- Task objective: Please copy out the stretch of the material from the line containing "Task: Open the three-dot menu" through the line containing "Action: (x=156, y=402)", both included, character for character.

## Start Data

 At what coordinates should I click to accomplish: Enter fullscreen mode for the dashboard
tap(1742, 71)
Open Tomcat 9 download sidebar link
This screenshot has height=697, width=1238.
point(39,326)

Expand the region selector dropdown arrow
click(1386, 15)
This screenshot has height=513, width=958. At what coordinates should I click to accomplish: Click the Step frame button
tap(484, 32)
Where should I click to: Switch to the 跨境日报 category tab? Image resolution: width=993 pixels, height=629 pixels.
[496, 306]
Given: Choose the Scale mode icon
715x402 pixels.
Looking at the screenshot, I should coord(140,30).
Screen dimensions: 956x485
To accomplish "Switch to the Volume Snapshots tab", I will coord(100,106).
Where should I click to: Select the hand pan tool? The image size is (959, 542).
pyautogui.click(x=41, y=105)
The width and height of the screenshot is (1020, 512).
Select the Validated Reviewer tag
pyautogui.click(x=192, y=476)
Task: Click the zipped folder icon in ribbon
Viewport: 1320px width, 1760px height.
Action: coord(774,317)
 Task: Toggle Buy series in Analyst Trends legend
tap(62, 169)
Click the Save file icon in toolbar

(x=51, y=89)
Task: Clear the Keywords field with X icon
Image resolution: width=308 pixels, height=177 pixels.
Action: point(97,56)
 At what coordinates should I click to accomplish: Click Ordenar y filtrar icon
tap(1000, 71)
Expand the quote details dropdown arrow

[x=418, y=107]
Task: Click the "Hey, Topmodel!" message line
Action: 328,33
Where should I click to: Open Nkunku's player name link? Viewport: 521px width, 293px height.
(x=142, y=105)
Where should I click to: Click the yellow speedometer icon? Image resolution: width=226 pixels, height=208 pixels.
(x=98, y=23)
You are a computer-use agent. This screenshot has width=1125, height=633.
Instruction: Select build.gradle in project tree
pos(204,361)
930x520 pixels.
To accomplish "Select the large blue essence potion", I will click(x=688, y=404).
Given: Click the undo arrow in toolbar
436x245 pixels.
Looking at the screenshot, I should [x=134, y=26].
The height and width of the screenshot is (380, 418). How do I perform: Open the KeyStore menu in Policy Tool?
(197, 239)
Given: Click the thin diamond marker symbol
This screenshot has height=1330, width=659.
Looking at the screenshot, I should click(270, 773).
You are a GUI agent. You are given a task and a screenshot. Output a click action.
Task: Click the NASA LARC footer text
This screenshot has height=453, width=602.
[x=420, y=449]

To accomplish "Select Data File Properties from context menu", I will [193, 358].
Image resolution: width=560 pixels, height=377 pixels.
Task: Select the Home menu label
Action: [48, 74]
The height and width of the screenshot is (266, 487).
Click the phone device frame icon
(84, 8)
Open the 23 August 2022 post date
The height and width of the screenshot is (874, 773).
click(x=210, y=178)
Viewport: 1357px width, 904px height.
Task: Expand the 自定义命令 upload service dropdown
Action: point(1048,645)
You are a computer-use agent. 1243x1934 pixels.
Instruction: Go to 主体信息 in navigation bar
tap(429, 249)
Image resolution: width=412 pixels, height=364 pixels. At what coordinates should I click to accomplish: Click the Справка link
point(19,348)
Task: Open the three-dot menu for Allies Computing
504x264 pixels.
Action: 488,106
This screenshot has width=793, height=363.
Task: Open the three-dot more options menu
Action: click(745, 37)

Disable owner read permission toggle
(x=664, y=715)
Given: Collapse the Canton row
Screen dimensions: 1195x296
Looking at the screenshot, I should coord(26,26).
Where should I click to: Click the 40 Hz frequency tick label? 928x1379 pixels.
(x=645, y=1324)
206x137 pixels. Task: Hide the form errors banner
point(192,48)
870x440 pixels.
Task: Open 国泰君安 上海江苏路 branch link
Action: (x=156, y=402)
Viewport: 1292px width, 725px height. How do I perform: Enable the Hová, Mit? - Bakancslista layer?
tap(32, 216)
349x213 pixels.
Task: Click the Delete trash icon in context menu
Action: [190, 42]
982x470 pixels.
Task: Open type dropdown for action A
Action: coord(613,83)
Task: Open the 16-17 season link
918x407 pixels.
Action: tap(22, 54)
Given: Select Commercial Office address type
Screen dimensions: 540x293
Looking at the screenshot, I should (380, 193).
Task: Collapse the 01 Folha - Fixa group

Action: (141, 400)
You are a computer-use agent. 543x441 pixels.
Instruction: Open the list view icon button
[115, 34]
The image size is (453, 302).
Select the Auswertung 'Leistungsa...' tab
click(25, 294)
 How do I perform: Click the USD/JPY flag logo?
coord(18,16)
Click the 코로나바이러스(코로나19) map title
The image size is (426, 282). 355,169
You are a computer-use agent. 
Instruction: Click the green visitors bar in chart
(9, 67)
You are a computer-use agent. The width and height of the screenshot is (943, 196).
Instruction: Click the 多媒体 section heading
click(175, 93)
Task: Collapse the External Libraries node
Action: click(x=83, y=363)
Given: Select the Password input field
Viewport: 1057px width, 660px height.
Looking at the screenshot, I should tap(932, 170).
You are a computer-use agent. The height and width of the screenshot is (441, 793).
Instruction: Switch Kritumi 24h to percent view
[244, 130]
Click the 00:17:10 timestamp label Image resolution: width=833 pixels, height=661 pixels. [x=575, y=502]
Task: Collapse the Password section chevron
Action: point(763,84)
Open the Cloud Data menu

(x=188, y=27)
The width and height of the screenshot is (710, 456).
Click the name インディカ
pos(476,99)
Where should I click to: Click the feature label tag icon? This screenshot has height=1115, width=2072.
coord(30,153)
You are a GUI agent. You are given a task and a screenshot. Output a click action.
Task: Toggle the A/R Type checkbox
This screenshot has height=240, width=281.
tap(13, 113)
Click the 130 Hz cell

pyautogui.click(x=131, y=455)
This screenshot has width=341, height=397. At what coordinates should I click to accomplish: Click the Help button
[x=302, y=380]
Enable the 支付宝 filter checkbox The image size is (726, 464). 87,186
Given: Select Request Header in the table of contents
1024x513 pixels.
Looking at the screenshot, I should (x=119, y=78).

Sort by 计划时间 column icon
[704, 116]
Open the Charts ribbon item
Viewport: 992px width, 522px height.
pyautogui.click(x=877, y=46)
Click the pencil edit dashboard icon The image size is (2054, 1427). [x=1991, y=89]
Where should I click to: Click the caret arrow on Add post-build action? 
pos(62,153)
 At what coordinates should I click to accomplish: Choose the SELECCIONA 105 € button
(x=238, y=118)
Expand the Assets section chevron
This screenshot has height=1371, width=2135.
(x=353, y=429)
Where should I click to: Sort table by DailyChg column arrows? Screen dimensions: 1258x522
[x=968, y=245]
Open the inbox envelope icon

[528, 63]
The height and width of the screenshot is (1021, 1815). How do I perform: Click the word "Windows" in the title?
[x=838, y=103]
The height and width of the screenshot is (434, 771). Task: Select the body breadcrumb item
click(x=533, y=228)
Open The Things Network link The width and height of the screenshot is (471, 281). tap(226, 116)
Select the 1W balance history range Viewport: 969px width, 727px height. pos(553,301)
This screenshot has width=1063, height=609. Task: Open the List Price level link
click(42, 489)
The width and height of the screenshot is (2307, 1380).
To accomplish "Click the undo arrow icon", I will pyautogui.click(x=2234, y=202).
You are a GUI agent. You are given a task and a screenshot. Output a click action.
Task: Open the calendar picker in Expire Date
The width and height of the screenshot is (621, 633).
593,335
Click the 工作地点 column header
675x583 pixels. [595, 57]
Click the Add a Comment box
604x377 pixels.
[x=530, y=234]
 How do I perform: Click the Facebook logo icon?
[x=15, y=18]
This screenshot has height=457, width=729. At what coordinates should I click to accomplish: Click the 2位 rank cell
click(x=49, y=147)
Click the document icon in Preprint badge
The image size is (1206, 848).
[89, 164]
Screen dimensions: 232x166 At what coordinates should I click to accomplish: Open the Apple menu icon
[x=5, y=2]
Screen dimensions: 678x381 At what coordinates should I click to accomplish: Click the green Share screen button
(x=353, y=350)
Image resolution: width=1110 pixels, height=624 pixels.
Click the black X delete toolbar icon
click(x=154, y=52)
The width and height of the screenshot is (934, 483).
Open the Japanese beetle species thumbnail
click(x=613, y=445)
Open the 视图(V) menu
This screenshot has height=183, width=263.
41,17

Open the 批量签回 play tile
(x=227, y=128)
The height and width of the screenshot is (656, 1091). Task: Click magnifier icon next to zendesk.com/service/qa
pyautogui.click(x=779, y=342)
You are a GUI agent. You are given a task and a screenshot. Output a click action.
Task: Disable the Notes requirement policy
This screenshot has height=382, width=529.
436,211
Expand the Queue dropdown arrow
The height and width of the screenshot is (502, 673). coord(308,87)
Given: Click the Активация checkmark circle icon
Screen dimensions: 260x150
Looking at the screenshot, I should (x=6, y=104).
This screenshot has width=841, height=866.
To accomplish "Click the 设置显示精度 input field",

## End Data

- Correct answer:
Task: Open the three-dot menu for Allies Computing
504x264 pixels.
Action: 488,106
This screenshot has width=793, height=363.
Task: Open the three-dot more options menu
Action: click(745, 37)

Disable owner read permission toggle
(x=664, y=715)
Given: Collapse the Canton row
Screen dimensions: 1195x296
Looking at the screenshot, I should coord(26,26).
Where should I click to: Click the 40 Hz frequency tick label? 928x1379 pixels.
(x=645, y=1324)
206x137 pixels. Task: Hide the form errors banner
point(192,48)
870x440 pixels.
Task: Open 国泰君安 上海江苏路 branch link
Action: (x=156, y=402)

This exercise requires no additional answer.